• **Task to carry out**
Set out the records again, keeping every word as it is.

• **Material for this task**
= = = = =

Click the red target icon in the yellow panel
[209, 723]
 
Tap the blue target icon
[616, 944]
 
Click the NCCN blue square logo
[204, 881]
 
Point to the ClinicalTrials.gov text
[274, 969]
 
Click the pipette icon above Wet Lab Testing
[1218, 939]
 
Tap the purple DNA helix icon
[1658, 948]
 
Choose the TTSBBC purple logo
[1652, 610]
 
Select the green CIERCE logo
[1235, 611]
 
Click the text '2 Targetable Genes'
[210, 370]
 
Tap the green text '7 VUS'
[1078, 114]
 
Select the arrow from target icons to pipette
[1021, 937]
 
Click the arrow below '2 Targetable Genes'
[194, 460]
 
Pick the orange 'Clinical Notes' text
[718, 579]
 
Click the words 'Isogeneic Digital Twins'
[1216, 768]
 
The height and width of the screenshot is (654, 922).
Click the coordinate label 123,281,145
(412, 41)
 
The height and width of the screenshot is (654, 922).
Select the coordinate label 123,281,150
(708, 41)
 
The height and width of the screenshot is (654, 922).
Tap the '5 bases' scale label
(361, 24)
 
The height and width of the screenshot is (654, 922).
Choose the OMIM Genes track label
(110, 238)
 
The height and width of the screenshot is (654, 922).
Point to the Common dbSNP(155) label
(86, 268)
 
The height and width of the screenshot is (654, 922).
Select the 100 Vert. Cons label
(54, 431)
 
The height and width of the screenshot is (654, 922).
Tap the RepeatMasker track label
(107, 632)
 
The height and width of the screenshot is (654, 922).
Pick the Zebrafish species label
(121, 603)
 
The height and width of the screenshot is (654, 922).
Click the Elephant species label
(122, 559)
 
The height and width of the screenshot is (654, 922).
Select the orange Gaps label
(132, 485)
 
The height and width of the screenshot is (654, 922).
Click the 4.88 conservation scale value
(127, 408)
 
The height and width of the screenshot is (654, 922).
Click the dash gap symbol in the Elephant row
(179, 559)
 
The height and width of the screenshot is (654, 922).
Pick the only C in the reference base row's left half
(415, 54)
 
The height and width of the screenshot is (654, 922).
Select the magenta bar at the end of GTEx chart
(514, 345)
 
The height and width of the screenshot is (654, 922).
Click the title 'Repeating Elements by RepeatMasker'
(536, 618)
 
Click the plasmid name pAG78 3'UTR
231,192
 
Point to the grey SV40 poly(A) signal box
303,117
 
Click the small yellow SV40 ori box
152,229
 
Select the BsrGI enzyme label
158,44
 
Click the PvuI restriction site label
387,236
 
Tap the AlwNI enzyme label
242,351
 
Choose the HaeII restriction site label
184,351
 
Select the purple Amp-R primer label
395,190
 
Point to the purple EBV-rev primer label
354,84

= = = = =

• **Answer for the task**
Click the red target icon in the yellow panel
[209, 723]
 
Tap the blue target icon
[616, 944]
 
Click the NCCN blue square logo
[204, 881]
 
Point to the ClinicalTrials.gov text
[274, 969]
 
Click the pipette icon above Wet Lab Testing
[1218, 939]
 
Tap the purple DNA helix icon
[1658, 948]
 
Choose the TTSBBC purple logo
[1652, 610]
 
Select the green CIERCE logo
[1235, 611]
 
Click the text '2 Targetable Genes'
[210, 370]
 
Tap the green text '7 VUS'
[1078, 114]
 
Select the arrow from target icons to pipette
[1021, 937]
 
Click the arrow below '2 Targetable Genes'
[194, 460]
 
Pick the orange 'Clinical Notes' text
[718, 579]
 
Click the words 'Isogeneic Digital Twins'
[1216, 768]
 
The height and width of the screenshot is (654, 922).
Click the coordinate label 123,281,145
(412, 41)
 
The height and width of the screenshot is (654, 922).
Select the coordinate label 123,281,150
(708, 41)
 
The height and width of the screenshot is (654, 922).
Tap the '5 bases' scale label
(361, 24)
 
The height and width of the screenshot is (654, 922).
Choose the OMIM Genes track label
(110, 238)
 
The height and width of the screenshot is (654, 922).
Point to the Common dbSNP(155) label
(86, 268)
 
The height and width of the screenshot is (654, 922).
Select the 100 Vert. Cons label
(54, 431)
 
The height and width of the screenshot is (654, 922).
Tap the RepeatMasker track label
(107, 632)
 
The height and width of the screenshot is (654, 922).
Pick the Zebrafish species label
(121, 603)
 
The height and width of the screenshot is (654, 922).
Click the Elephant species label
(122, 559)
 
The height and width of the screenshot is (654, 922).
Select the orange Gaps label
(132, 485)
 
The height and width of the screenshot is (654, 922).
Click the 4.88 conservation scale value
(127, 408)
 
The height and width of the screenshot is (654, 922).
Click the dash gap symbol in the Elephant row
(179, 559)
 
The height and width of the screenshot is (654, 922).
Pick the only C in the reference base row's left half
(415, 54)
 
The height and width of the screenshot is (654, 922).
Select the magenta bar at the end of GTEx chart
(514, 345)
 
The height and width of the screenshot is (654, 922).
Click the title 'Repeating Elements by RepeatMasker'
(536, 618)
 
Click the plasmid name pAG78 3'UTR
231,192
 
Point to the grey SV40 poly(A) signal box
303,117
 
Click the small yellow SV40 ori box
152,229
 
Select the BsrGI enzyme label
158,44
 
Click the PvuI restriction site label
387,236
 
Tap the AlwNI enzyme label
242,351
 
Choose the HaeII restriction site label
184,351
 
Select the purple Amp-R primer label
395,190
 
Point to the purple EBV-rev primer label
354,84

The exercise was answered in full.